- _Work instruction_
Print the entries below in their entirety, exactly as they are written.

- _Data to examine_
****************************************

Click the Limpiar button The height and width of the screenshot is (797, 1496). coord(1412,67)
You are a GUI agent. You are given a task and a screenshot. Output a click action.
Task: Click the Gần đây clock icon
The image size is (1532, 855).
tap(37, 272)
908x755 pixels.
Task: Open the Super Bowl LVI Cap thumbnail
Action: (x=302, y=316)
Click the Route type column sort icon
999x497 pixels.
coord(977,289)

****************************************

- _Output below_
Click the Limpiar button The height and width of the screenshot is (797, 1496). coord(1412,67)
You are a GUI agent. You are given a task and a screenshot. Output a click action.
Task: Click the Gần đây clock icon
The image size is (1532, 855).
tap(37, 272)
908x755 pixels.
Task: Open the Super Bowl LVI Cap thumbnail
Action: (x=302, y=316)
Click the Route type column sort icon
999x497 pixels.
coord(977,289)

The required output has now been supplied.